For those left behind, there is not only the grief at a person’s death but the horrendous conflicts and upheaval brought by this type of death. There is anger (why did you do it?) guilt (why didn’t I save you) shame (what does the world think of me) and perhaps worst of all, the implantation in the mind that this is a way out (if they did it …) People who have had someone commit suicide in their family often experience thoughts of suicide themselves – a sort of bond with the deceased. Look at the Hemingway family. I don’t have all the facts in front of me, but I believe Ernest Hemingway’s father was a suicide. So was Ernest, and his brother and sister. Later of course, was his granddaughter, the actress Margaux Hemingway.
No, they’re not murderers. As another poster said, they are a great believer in personal accountability. I am too, and I’m also a great believer in group or in this case on-line community accountability. Although we’re not responsible for the actions of others we are all responsible for what comes out of our mouths or from our keyboards. People need to think more about what they’re saying and how it may affect other people who are vulnerable, impressionable or at risk.
On that particular message-board it’s a tricky situation because you’ve got at-risk posters advising other at-risk posters, the outcome of which is not going to be good most of the time because they’re all sick.

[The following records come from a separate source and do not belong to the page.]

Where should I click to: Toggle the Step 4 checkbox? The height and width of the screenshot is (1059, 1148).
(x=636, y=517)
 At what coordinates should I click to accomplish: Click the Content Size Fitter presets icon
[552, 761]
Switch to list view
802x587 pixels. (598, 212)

But even on other message-boards and chat-rooms where there is obviously a mix of posters who otherwise appear quite stable, when someone suggests they are going to do something stupid, instead of receiving support or being discouraged from doing the act, the replies often amount to no more than yeah do it dude! especially when web-cams are involved. The voice of reason seems to be totally absent because no one wants to look like the uncool one who says ‘that’s dumb, don’t do it’.
Well, without being for or against the site, it IS different. Ozzy’s song was anti-suicide and alcoholism (if memory serves, I’ve read it laments the death of AC/DC’s Bon Scott). Idiots misconstrued it as encouraging it. This site actually DOES encourage suicide. Does that make them responsible? Separate issue. But the cases aren’t quite the same.

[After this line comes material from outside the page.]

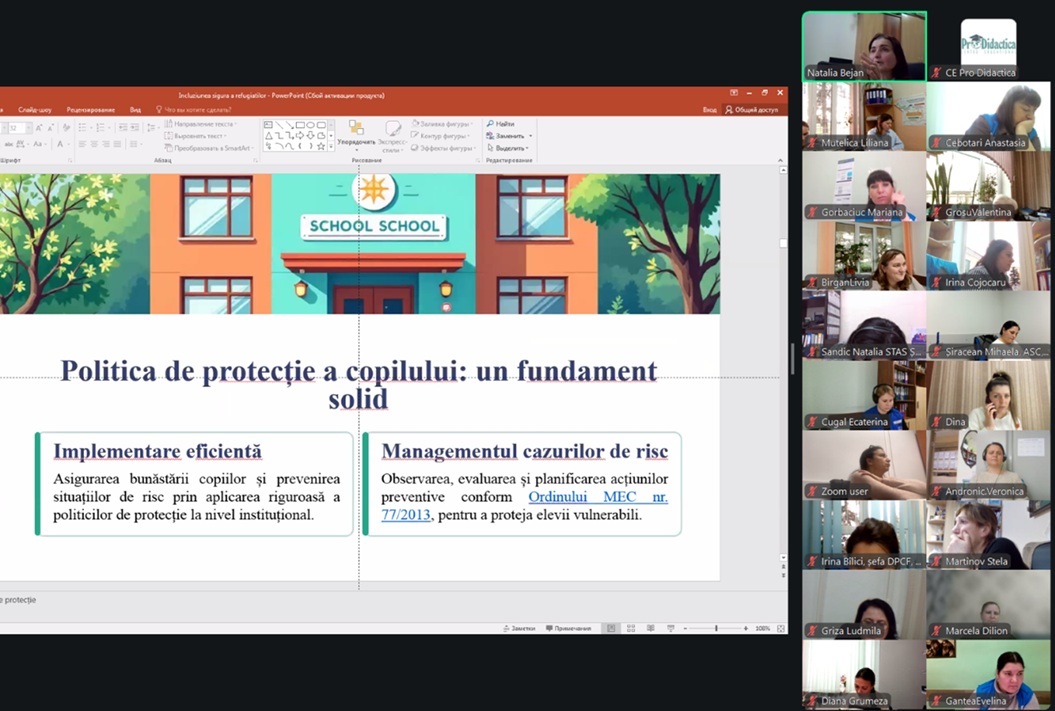Switch to reading view icon
The height and width of the screenshot is (711, 1055).
(650, 629)
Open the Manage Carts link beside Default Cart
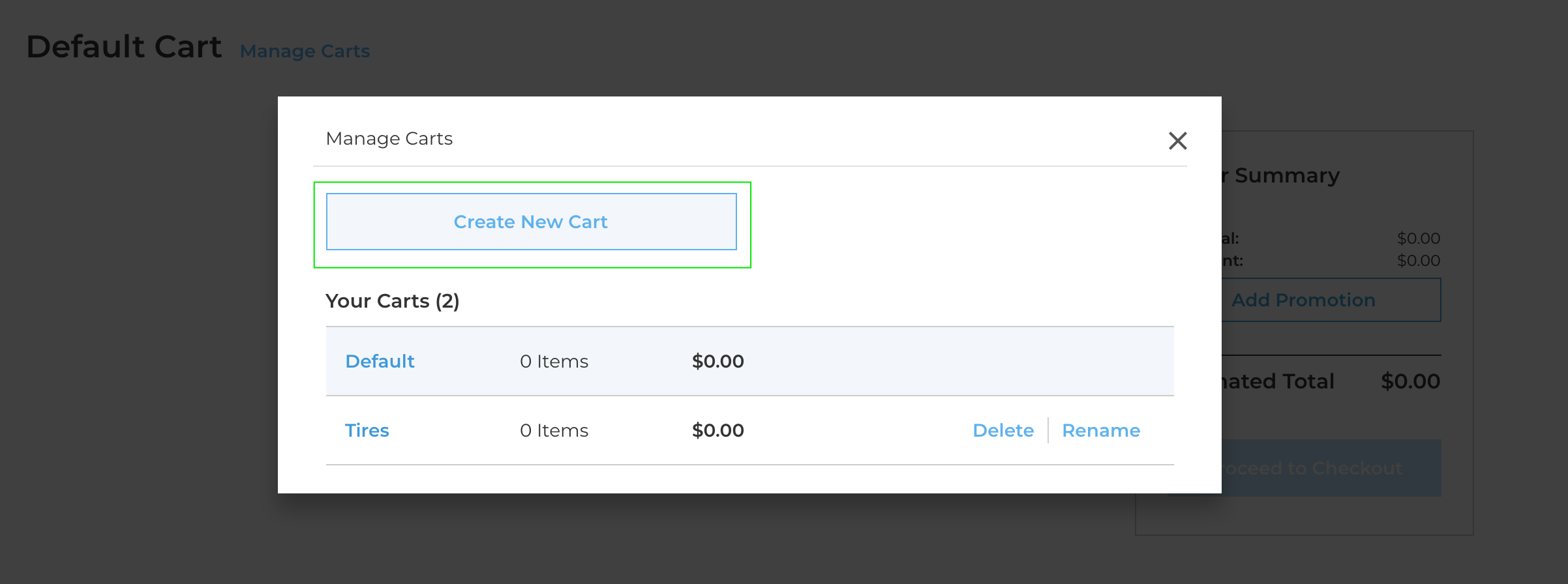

But she was emotionally damaged. Her intelligence, her looks and her family have nothing to do with the part of her that was broken. The people on that site may not be murderers in the legal sense but they are the spiritual equivalent of a gang of hooligans who kick the crutches out from undeneath a one-legged woman and then beat her over the head with them, all the while encouraging her as she crawls towards the edge of the river to throw herself in. Charming bunch, with troubles of their own, no doubt.
To add a datapoint to the file on reasons and motivations, in the times when I have come closest to suicide it has not been prompted so much by a desire to end my pain nor even by the conviction that no one would notice or care if I were gone. It was a direct result of faulty brain chemistry convincing me that I was the most useles, worthless piece of crap that had ever sullied the face of the planet, a waste of valuable oxygen that could be used for better purposes, someone who ruined everything and everyone she touched and that I would clearly be doing the world a favor to pitch such a revolting piece of trash in the garbage. It was not only logical, it was a positive favor to those left behind, who would breathe a sigh of relief, as one who opens a window to let in fresh air and drive away a noisome stench. Suicidally depressed people are not reasoning with the part of the brain that wins scholarships.